Acho que elas [práticas curriculares] precisam começar urgente [...] porque é uma necessidade formativa. Então, as práticas curriculares acontecerem desde o primeiro ano possibilita tirar o nosso aluno desse casulo teórico, que é totalmente desmembrado. A gente fala muito em ter uma educação não fragmentada, mas hoje o nosso ensino é compartimentado, eu ainda trabalho com disciplinas, portanto, fragmenta os saberes.

Também, outro aspecto favorável levantado pelos entrevistados (Quadro 2), é a simultaneidade da observação, vivência e discussão dos conteúdos. Esta característica permite que as dúvidas referentes às intervenções dos professores de EF nas escolas sejam levantadas, argumentadas e possivelmente sanadas paralelamente ao seu surgimento. No curso investigado, por exemplo, o estágio supervisionado acontece na segunda metade do processo formativo, e como grande parte das disciplinas já foi concluída, as dúvidas específicas sobre determinados conteúdos acabam se dissipando quase que no mesmo momento em que surgem, já que nesses casos, o mesmo conteúdo se revela aos discentes em momentos distintos (e por vezes até distantes), numa relação teoria e prática desintegrada.

É preciso considerar, entretanto, que uma postura proativa do discente é importante nos momentos de dúvidas, como afirma o Acadêmico 27: “Nós temos que ir um pouquinho atrás, se não for lá e perguntar, se ficar olhando para o céu, fingir que está observando, ele [o professor] dá a aula e você não consegue perceber nada”. Também vale considerar que, se as licenciaturas em Educação Física promoverem situações ativas de aprendizagem ao longo da formação, os discentes se sentirão mais motivados e terão maior autonomia e responsabilidade (ATIENZA et al., 2016).

Caso a PCC seja organizada de modo a percorrer todo o curso, é possível, como demonstram os entrevistados, que haja a observação de detalhes profissionais concomitantemente à abordagem dos conteúdos nas salas da Universidade. Nesse processo a reflexão é instigada, pois os discentes se questionam sobre: a postura do professor de EF; os desafios da estrutura disponível para as aulas; a rotina da escola; o relacionamento com os demais professores, alunos, funcionários e outros agentes da comunidade escolar; as questões burocráticas a serem cumpridas junto às secretarias de educação; e os desafios econômicos e políticos da educação. Conforme a Professora 8:

Por exemplo, o aluno está estudando sobre financiamento na educação, as políticas de financiamento, onde isso influencia na questão do plano de carreira, no salário dos professores, porque é um investimento, então porque a gente têm municípios que são vizinhos e têm investimentos diferentes, se é designado que 25% da arrecadação de todo município deveria ser para a educação? Por que em um você têm investimentos na formação continuada e em outros o investimento é só na construção predial? Então, quando eles vão à escola isso se torna palpável.

—————

» CONJUNTO DE EXERCÍCIOS
a - Responda com base no trecho sobre as práticas curriculares na formação em Educação Física:
(i) Em que parte do processo formativo acontece o estágio supervisionado no curso investigado?
(ii) Segundo a Professora 8, que percentual da arrecadação de todo município deveria ser destinado à educação?
(iii) Conforme o texto, o que acontecerá com os discentes se as licenciaturas em Educação Física promoverem situações ativas de aprendizagem ao longo da formação?
b - Altere a parte do trecho sobre as práticas curriculares que começa em "Acho que elas" e termina em "fragmenta os saberes.", substituindo "casulo teórico" por "isolamento teórico", e apresente a passagem resultante.
c - Prossiga o trecho sobre as práticas curriculares na formação em Educação Física a partir do ponto em que ele termina.

» LINHAS DE DADOS
—————

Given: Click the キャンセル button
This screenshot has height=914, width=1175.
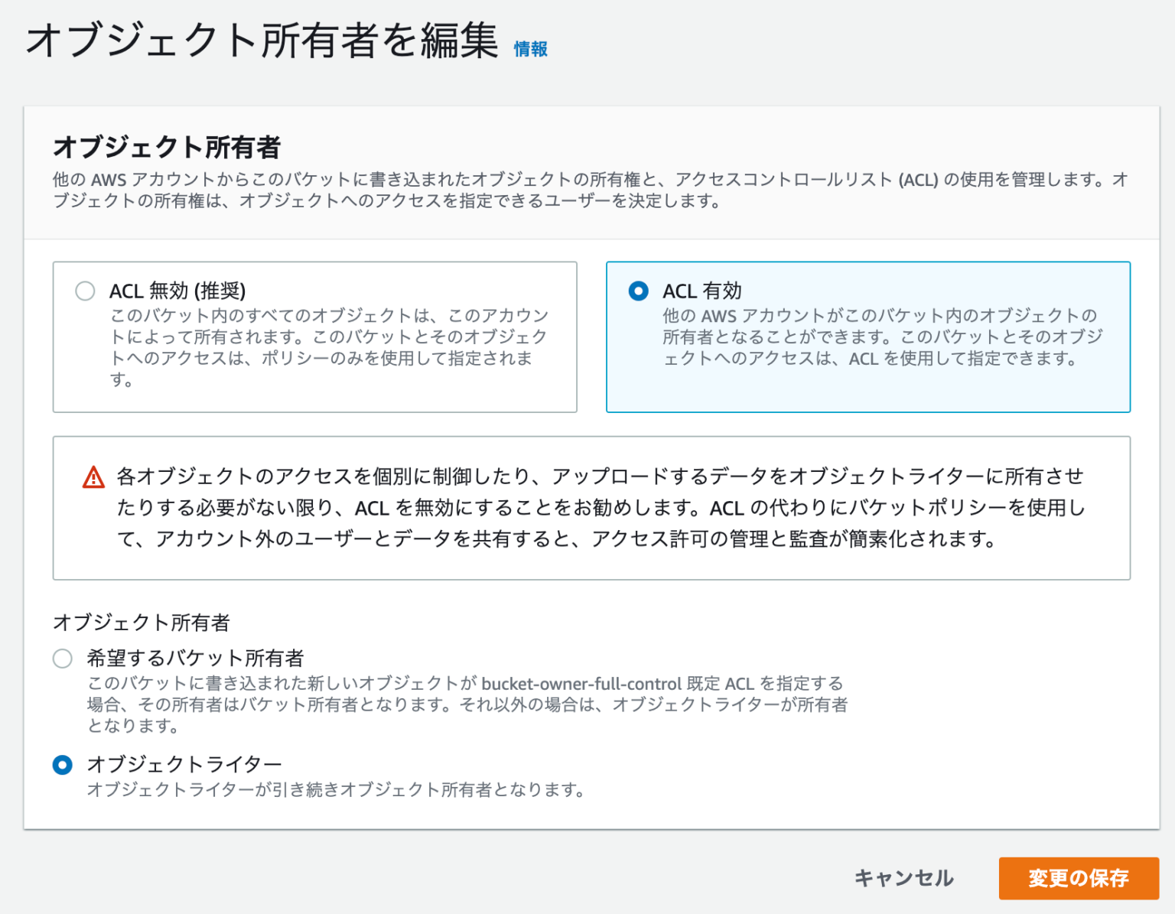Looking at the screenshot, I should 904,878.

—————

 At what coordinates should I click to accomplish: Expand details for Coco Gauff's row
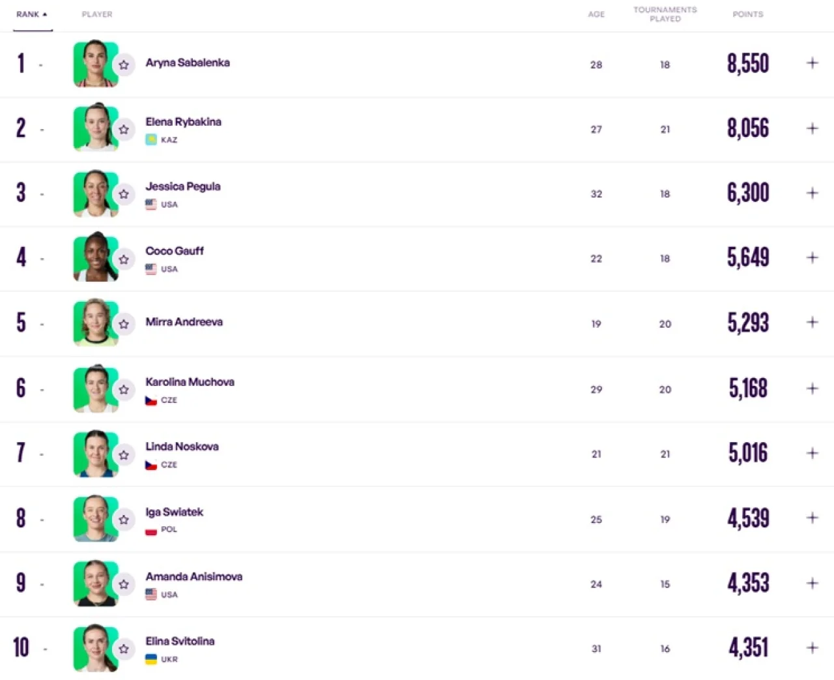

—————

» RESPOSTAS POR TAREFA
a -
(i) Na segunda metade do processo formativo.
(ii) 25%.
(iii) Os discentes se sentirão mais motivados e terão maior autonomia e responsabilidade.

b -
Acho que elas [práticas curriculares] precisam começar urgente [...] porque é uma necessidade formativa. Então, as práticas curriculares acontecerem desde o primeiro ano possibilita tirar o nosso aluno desse isolamento teórico, que é totalmente desmembrado. A gente fala muito em ter uma educação não fragmentada, mas hoje o nosso ensino é compartimentado, eu ainda trabalho com disciplinas, portanto, fragmenta os saberes.

c -
Ainda, o processo de reflexão envolve a dúvida, a análise do contexto, possíveis estratégias de desvio ou reforço da ação e a atitude (transformada ou não). Todavia, essas operações, na fase de formação inicial, dependem fortemente da mediação dos docentes.

O aspecto didático da intervenção docente também foi lembrado pelos professores e acadêmicos como um conteúdo próprio da Licenciatura que pode ser apreendido por meio da PCC e de outras estratégias de contato com a Educação Básica durante a formação inicial. Estes resultados são apresentados no Quadro 3.

Quadro 3 A apreensão dos aspectos didáticos da profissão docente por meio de contatos com espaços de intervenção do professor de Educação Física 

ENTREVISTADO(A) UNIDADE DE REGISTRO
A1 No segundo bimestre da disciplina de Didática nós estamos vendo o comportamento do professor e as formas de aula, aí você vai lá e observa como o professor dá aula, qual é o estilo dele, que estilo de ensino que ele utiliza. Eu acho que seria muito legal se a gente pudesse trabalhar dessa forma.
A7 Tem conteúdo que eu não sei como eu vou trabalhar na escola, eu não sei se eu vou ter maturidade suficiente para trabalhar com esse conteúdo na escola, se os meus alunos estarão preparados para aquele conteúdo, se teremos uma estrutura bacana.
P3 Nessas experiências de ensino, especialmente nas turmas de Licenciatura, a gente privilegia o ensinar a ensinar.
P9 Eu acho que até serviria para comparar, se realmente aquele conteúdo de aula é o que acontece nas práticas. [...] isso daria um parâmetro muito bom para o aluno contextualizar: ‘Será que é isso mesmo que deve ser aplicado? Qual seria a melhor maneira, o melhor momento?’, eu acho que seria bastante interessante.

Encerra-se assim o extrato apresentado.